その「破邪の歌声」は、味方の兵士たちの傷を癒し、士気を高める。そして、魔女が作り出す邪悪な魔力を中和し、弱体化させていた。戦況は、明らかにレオニールたちに有利に傾き始めていた。
「小賢しい歌声だねぇ…!」
魔女は、忌々しげにシオンを睨みつけた。彼女は、シオンの歌を直接封じるための、とっておきの呪術を用意していた。
魔女が呪文を唱えると、遺跡の石畳に描かれた古代の魔法陣が禍々しい光を放ち始めた。それは、聖なる力を打ち消すための、古代の呪いの魔法陣だった。
「シオン、歌うのをやめろ!」
レオニールが叫ぶ。
しかし、シオンは歌うのをやめなかった。この歌声が、レオニールの呪いを完全に解く唯一の希望だと信じていたからだ。彼は、自分の力のすべてを振り絞り、レオニールの呪いを破壊するためだけに、歌声の力を集中させた。

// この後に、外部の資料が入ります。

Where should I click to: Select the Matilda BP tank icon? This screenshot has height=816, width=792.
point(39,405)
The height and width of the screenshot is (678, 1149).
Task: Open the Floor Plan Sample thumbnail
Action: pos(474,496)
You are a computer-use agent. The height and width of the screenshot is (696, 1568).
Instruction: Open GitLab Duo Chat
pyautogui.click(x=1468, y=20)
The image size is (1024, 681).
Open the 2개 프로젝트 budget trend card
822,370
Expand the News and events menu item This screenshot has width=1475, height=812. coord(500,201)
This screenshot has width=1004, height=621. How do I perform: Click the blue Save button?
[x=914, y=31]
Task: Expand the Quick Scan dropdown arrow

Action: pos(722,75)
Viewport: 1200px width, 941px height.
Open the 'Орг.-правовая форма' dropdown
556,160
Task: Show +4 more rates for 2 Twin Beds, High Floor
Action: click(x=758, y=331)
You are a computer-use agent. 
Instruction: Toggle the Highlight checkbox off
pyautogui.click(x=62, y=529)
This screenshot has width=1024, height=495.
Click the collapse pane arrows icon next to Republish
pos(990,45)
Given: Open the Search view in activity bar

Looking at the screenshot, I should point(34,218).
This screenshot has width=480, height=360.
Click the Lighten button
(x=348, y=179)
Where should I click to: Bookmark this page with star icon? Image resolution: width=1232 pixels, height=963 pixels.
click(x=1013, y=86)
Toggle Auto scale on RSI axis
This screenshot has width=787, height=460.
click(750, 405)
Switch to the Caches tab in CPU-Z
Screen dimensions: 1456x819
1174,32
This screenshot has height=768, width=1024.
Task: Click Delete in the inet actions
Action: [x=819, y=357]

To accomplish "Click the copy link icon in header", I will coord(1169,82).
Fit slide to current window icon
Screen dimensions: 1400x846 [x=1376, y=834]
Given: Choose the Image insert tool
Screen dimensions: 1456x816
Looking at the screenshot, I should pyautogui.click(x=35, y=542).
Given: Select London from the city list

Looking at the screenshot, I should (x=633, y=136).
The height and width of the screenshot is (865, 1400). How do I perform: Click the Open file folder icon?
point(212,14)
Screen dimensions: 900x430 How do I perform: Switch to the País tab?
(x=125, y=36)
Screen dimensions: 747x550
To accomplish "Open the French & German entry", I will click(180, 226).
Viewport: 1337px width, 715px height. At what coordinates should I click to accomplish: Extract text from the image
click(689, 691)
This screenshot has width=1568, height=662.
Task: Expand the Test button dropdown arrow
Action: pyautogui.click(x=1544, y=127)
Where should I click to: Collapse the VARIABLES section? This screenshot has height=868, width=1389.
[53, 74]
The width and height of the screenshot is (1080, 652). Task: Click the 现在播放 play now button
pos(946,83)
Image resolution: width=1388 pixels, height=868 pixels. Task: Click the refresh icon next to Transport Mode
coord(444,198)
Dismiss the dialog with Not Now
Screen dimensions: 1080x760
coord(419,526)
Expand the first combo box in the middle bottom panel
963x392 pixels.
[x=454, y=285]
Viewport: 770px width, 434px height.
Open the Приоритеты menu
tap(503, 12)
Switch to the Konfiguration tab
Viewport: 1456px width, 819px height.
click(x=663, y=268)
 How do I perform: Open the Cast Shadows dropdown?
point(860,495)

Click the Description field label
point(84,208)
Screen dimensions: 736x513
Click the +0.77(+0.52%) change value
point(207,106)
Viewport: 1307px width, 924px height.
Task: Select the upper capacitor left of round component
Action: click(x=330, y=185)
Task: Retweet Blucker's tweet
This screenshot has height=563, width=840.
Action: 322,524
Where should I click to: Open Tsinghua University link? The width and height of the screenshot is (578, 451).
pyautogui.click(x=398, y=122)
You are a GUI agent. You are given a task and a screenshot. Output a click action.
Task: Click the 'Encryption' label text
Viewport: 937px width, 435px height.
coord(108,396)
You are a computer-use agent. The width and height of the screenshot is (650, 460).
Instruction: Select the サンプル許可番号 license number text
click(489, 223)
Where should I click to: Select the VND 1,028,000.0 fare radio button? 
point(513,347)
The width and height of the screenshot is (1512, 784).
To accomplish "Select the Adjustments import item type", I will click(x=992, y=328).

シオンの歌声が、レオニールの魂を縛る呪いの鎖に直接働きかける。鎖が、ミシミシと音を立てて砕け散ろうとした、その瞬間だった。
魔女の妨害呪術が発動し、シオンの聖なる力と激しく衝突した。
力が相殺された反動で、レオニールは凄まじい苦痛に襲われた。
「ぐ…あぁぁぁぁっ!!」
呪いが完全に解ける寸前で妨害されたため、彼の頭の中では、これまで以上の、地獄のような雑音が暴れ狂った。それは、魂そのものが引き裂かれるような、耐え難い苦痛だった。
レオニールはその場に崩れ落ち、頭を抱えてのたうち回る。
「レオ!」
シオンの悲痛な叫びが、戦場に響き渡った。
その一瞬の隙を、魔女は見逃さなかった。
「終わりだよ、王子様!」
魔女の手のひらに、レオニールの命を奪うための、最大級の破壊魔法が形成されていく。絶体絶命。シオンの目に、涙が溢れた。